INSTRUCCIÓN
Reproduce sin cambios todo, desde la fila que contiene "The width and height of the screenshot is (507, 428)." hasta la última fila, ambas incluidas.

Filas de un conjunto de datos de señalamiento
┌──

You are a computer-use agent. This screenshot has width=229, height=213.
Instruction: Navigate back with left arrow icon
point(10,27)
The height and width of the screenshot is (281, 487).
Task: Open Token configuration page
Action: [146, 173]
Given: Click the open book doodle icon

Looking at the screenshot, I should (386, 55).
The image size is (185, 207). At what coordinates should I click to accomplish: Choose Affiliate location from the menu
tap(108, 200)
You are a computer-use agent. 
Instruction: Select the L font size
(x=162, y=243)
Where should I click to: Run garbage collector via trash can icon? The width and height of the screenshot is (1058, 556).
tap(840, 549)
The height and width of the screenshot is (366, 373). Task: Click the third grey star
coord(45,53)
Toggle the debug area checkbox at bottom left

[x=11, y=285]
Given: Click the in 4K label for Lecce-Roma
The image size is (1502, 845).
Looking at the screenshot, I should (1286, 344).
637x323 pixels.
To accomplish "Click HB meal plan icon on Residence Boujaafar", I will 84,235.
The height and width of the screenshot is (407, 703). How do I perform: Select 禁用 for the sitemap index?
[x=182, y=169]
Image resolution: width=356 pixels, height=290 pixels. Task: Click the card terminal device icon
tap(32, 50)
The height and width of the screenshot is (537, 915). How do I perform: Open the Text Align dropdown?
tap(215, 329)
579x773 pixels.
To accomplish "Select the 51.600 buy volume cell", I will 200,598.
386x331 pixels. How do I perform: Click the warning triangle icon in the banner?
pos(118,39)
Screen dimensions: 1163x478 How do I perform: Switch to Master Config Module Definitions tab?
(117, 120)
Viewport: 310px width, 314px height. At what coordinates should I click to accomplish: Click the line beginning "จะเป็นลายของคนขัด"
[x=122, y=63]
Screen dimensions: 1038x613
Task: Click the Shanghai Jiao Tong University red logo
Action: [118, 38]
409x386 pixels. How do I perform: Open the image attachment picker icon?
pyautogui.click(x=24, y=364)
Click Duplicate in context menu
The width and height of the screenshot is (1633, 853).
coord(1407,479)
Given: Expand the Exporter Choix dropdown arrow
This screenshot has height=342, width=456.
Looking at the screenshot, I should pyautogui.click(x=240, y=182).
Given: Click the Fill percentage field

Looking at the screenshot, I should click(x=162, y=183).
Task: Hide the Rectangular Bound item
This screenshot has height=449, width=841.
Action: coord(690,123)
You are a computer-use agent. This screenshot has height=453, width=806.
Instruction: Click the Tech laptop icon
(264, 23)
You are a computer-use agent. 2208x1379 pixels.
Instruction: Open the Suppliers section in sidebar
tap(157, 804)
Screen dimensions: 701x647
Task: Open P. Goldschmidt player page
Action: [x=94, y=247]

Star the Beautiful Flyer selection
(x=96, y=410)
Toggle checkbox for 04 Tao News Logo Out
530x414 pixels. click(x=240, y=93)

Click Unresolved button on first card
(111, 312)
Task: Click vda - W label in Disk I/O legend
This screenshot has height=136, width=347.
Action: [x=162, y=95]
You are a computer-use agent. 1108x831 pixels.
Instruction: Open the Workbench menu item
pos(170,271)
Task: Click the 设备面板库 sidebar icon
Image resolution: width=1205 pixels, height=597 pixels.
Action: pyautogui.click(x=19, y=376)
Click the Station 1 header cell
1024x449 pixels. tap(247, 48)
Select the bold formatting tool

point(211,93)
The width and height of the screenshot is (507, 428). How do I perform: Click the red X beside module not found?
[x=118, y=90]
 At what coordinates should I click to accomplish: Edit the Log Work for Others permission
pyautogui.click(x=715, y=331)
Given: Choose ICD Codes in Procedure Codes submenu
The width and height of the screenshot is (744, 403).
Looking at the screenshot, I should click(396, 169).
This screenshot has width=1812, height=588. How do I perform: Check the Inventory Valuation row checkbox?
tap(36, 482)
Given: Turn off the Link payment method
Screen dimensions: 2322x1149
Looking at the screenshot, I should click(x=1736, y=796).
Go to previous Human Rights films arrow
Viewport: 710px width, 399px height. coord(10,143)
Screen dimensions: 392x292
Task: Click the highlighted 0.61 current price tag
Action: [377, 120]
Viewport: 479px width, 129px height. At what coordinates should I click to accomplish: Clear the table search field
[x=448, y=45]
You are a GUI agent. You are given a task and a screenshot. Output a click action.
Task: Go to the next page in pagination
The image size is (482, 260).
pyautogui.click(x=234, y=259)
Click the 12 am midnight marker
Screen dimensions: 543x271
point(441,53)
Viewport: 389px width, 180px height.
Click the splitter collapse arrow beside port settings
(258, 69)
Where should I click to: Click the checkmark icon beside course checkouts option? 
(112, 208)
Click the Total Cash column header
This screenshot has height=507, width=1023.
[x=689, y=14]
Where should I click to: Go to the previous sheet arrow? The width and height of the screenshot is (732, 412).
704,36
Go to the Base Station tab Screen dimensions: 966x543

└──

TAREA RESUELTA
The width and height of the screenshot is (507, 428). How do I perform: Click the red X beside module not found?
[x=118, y=90]
 At what coordinates should I click to accomplish: Edit the Log Work for Others permission
pyautogui.click(x=715, y=331)
Given: Choose ICD Codes in Procedure Codes submenu
The width and height of the screenshot is (744, 403).
Looking at the screenshot, I should click(396, 169).
This screenshot has width=1812, height=588. How do I perform: Check the Inventory Valuation row checkbox?
tap(36, 482)
Given: Turn off the Link payment method
Screen dimensions: 2322x1149
Looking at the screenshot, I should click(x=1736, y=796).
Go to previous Human Rights films arrow
Viewport: 710px width, 399px height. coord(10,143)
Screen dimensions: 392x292
Task: Click the highlighted 0.61 current price tag
Action: [377, 120]
Viewport: 479px width, 129px height. At what coordinates should I click to accomplish: Clear the table search field
[x=448, y=45]
You are a GUI agent. You are given a task and a screenshot. Output a click action.
Task: Go to the next page in pagination
The image size is (482, 260).
pyautogui.click(x=234, y=259)
Click the 12 am midnight marker
Screen dimensions: 543x271
point(441,53)
Viewport: 389px width, 180px height.
Click the splitter collapse arrow beside port settings
(258, 69)
Where should I click to: Click the checkmark icon beside course checkouts option? 
(112, 208)
Click the Total Cash column header
This screenshot has height=507, width=1023.
[x=689, y=14]
Where should I click to: Go to the previous sheet arrow? The width and height of the screenshot is (732, 412).
704,36
Go to the Base Station tab Screen dimensions: 966x543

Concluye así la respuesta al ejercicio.